Provided information »
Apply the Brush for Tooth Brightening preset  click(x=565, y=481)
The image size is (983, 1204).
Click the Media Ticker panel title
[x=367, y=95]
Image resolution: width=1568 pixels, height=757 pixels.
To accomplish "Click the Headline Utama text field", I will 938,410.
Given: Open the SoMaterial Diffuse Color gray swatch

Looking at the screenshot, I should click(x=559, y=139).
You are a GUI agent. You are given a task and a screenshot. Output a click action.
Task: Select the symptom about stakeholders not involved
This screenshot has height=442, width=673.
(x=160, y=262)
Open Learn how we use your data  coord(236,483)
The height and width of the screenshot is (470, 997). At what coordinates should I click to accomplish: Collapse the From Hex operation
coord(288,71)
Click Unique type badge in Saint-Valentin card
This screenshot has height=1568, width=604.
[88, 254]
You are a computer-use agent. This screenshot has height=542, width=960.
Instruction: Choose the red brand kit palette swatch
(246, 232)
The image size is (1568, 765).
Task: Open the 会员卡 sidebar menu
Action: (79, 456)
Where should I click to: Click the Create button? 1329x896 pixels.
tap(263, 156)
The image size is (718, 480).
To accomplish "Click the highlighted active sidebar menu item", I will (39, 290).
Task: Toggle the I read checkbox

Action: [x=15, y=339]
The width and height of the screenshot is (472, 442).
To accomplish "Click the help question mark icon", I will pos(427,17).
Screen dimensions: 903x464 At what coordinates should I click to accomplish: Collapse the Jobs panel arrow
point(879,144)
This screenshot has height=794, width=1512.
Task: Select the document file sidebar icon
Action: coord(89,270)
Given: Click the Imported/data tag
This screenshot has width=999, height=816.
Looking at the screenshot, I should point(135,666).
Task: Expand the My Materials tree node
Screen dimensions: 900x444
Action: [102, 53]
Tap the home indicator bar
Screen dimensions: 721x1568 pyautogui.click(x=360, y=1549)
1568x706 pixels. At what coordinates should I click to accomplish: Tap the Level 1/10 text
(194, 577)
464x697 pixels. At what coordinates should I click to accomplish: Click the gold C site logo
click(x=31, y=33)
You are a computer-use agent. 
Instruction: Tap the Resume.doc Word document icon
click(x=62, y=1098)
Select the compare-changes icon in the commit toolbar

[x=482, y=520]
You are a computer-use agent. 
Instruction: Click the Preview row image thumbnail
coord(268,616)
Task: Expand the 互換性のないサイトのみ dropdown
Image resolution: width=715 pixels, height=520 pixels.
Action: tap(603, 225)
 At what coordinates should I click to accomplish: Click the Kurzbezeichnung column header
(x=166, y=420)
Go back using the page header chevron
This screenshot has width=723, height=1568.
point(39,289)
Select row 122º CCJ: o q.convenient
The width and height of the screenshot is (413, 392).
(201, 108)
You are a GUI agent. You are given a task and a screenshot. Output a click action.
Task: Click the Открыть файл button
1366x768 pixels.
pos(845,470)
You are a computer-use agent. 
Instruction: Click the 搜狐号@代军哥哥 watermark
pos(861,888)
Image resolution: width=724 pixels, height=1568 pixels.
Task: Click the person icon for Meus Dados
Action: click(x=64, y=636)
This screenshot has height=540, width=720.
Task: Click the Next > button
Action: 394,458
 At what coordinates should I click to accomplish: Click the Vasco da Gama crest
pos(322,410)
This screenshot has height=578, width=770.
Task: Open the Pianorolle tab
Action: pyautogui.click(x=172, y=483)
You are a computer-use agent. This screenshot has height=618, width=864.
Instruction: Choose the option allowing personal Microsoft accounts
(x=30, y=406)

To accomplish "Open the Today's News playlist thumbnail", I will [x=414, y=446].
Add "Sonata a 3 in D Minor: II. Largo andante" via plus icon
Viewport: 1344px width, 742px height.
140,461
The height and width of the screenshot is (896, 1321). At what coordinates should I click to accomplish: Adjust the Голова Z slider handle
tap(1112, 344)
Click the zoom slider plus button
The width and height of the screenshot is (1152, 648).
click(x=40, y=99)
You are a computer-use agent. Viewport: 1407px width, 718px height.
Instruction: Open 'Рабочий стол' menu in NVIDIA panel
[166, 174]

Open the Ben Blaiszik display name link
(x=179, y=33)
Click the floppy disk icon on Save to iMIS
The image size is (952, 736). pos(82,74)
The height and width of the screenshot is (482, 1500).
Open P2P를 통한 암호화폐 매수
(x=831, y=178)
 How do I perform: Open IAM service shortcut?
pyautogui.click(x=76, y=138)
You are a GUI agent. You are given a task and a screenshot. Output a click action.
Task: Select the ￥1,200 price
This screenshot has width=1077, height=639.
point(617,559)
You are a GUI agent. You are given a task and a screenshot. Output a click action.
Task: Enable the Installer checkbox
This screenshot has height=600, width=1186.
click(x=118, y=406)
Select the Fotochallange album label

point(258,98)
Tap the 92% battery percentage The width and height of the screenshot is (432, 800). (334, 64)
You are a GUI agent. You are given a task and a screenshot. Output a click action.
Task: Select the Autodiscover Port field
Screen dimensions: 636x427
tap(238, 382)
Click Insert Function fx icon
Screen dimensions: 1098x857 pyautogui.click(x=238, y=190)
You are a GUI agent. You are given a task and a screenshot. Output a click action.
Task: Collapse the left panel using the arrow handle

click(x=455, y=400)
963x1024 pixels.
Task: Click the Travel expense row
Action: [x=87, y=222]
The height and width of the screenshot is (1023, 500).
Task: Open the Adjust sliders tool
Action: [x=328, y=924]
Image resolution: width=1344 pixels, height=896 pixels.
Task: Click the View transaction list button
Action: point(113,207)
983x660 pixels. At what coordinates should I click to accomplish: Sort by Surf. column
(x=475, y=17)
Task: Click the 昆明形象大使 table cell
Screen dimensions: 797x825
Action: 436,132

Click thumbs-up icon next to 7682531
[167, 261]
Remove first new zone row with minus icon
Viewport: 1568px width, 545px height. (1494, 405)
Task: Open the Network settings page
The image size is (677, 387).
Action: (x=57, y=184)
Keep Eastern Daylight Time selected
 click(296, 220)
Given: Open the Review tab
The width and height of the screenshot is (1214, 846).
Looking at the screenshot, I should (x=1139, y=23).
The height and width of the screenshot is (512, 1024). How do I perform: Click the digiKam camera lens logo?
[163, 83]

Aim of the task »
Return every line of the data unchanged.

Solution to this exercise »
Apply the Brush for Tooth Brightening preset  click(x=565, y=481)
The image size is (983, 1204).
Click the Media Ticker panel title
[x=367, y=95]
Image resolution: width=1568 pixels, height=757 pixels.
To accomplish "Click the Headline Utama text field", I will 938,410.
Given: Open the SoMaterial Diffuse Color gray swatch

Looking at the screenshot, I should click(x=559, y=139).
You are a GUI agent. You are given a task and a screenshot. Output a click action.
Task: Select the symptom about stakeholders not involved
This screenshot has height=442, width=673.
(x=160, y=262)
Open Learn how we use your data  coord(236,483)
The height and width of the screenshot is (470, 997). At what coordinates should I click to accomplish: Collapse the From Hex operation
coord(288,71)
Click Unique type badge in Saint-Valentin card
This screenshot has height=1568, width=604.
[88, 254]
You are a computer-use agent. This screenshot has height=542, width=960.
Instruction: Choose the red brand kit palette swatch
(246, 232)
The image size is (1568, 765).
Task: Open the 会员卡 sidebar menu
Action: (79, 456)
Where should I click to: Click the Create button? 1329x896 pixels.
tap(263, 156)
The image size is (718, 480).
To accomplish "Click the highlighted active sidebar menu item", I will (39, 290).
Task: Toggle the I read checkbox

Action: [x=15, y=339]
The width and height of the screenshot is (472, 442).
To accomplish "Click the help question mark icon", I will pos(427,17).
Screen dimensions: 903x464 At what coordinates should I click to accomplish: Collapse the Jobs panel arrow
point(879,144)
This screenshot has height=794, width=1512.
Task: Select the document file sidebar icon
Action: coord(89,270)
Given: Click the Imported/data tag
This screenshot has width=999, height=816.
Looking at the screenshot, I should point(135,666).
Task: Expand the My Materials tree node
Screen dimensions: 900x444
Action: [102, 53]
Tap the home indicator bar
Screen dimensions: 721x1568 pyautogui.click(x=360, y=1549)
1568x706 pixels. At what coordinates should I click to accomplish: Tap the Level 1/10 text
(194, 577)
464x697 pixels. At what coordinates should I click to accomplish: Click the gold C site logo
click(x=31, y=33)
You are a computer-use agent. 
Instruction: Tap the Resume.doc Word document icon
click(x=62, y=1098)
Select the compare-changes icon in the commit toolbar

[x=482, y=520]
You are a computer-use agent. 
Instruction: Click the Preview row image thumbnail
coord(268,616)
Task: Expand the 互換性のないサイトのみ dropdown
Image resolution: width=715 pixels, height=520 pixels.
Action: tap(603, 225)
 At what coordinates should I click to accomplish: Click the Kurzbezeichnung column header
(x=166, y=420)
Go back using the page header chevron
This screenshot has width=723, height=1568.
point(39,289)
Select row 122º CCJ: o q.convenient
The width and height of the screenshot is (413, 392).
(201, 108)
You are a GUI agent. You are given a task and a screenshot. Output a click action.
Task: Click the Открыть файл button
1366x768 pixels.
pos(845,470)
You are a computer-use agent. 
Instruction: Click the 搜狐号@代军哥哥 watermark
pos(861,888)
Image resolution: width=724 pixels, height=1568 pixels.
Task: Click the person icon for Meus Dados
Action: click(x=64, y=636)
This screenshot has height=540, width=720.
Task: Click the Next > button
Action: 394,458
 At what coordinates should I click to accomplish: Click the Vasco da Gama crest
pos(322,410)
This screenshot has height=578, width=770.
Task: Open the Pianorolle tab
Action: pyautogui.click(x=172, y=483)
You are a computer-use agent. This screenshot has height=618, width=864.
Instruction: Choose the option allowing personal Microsoft accounts
(x=30, y=406)

To accomplish "Open the Today's News playlist thumbnail", I will [x=414, y=446].
Add "Sonata a 3 in D Minor: II. Largo andante" via plus icon
Viewport: 1344px width, 742px height.
140,461
The height and width of the screenshot is (896, 1321). At what coordinates should I click to accomplish: Adjust the Голова Z slider handle
tap(1112, 344)
Click the zoom slider plus button
The width and height of the screenshot is (1152, 648).
click(x=40, y=99)
You are a computer-use agent. Viewport: 1407px width, 718px height.
Instruction: Open 'Рабочий стол' menu in NVIDIA panel
[166, 174]

Open the Ben Blaiszik display name link
(x=179, y=33)
Click the floppy disk icon on Save to iMIS
The image size is (952, 736). pos(82,74)
The height and width of the screenshot is (482, 1500).
Open P2P를 통한 암호화폐 매수
(x=831, y=178)
 How do I perform: Open IAM service shortcut?
pyautogui.click(x=76, y=138)
You are a GUI agent. You are given a task and a screenshot. Output a click action.
Task: Select the ￥1,200 price
This screenshot has width=1077, height=639.
point(617,559)
You are a GUI agent. You are given a task and a screenshot. Output a click action.
Task: Enable the Installer checkbox
This screenshot has height=600, width=1186.
click(x=118, y=406)
Select the Fotochallange album label

point(258,98)
Tap the 92% battery percentage The width and height of the screenshot is (432, 800). (334, 64)
You are a GUI agent. You are given a task and a screenshot. Output a click action.
Task: Select the Autodiscover Port field
Screen dimensions: 636x427
tap(238, 382)
Click Insert Function fx icon
Screen dimensions: 1098x857 pyautogui.click(x=238, y=190)
You are a GUI agent. You are given a task and a screenshot. Output a click action.
Task: Collapse the left panel using the arrow handle

click(x=455, y=400)
963x1024 pixels.
Task: Click the Travel expense row
Action: [x=87, y=222]
The height and width of the screenshot is (1023, 500).
Task: Open the Adjust sliders tool
Action: [x=328, y=924]
Image resolution: width=1344 pixels, height=896 pixels.
Task: Click the View transaction list button
Action: point(113,207)
983x660 pixels. At what coordinates should I click to accomplish: Sort by Surf. column
(x=475, y=17)
Task: Click the 昆明形象大使 table cell
Screen dimensions: 797x825
Action: 436,132

Click thumbs-up icon next to 7682531
[167, 261]
Remove first new zone row with minus icon
Viewport: 1568px width, 545px height. (1494, 405)
Task: Open the Network settings page
The image size is (677, 387).
Action: (x=57, y=184)
Keep Eastern Daylight Time selected
 click(296, 220)
Given: Open the Review tab
The width and height of the screenshot is (1214, 846).
Looking at the screenshot, I should (x=1139, y=23).
The height and width of the screenshot is (512, 1024). How do I perform: Click the digiKam camera lens logo?
[163, 83]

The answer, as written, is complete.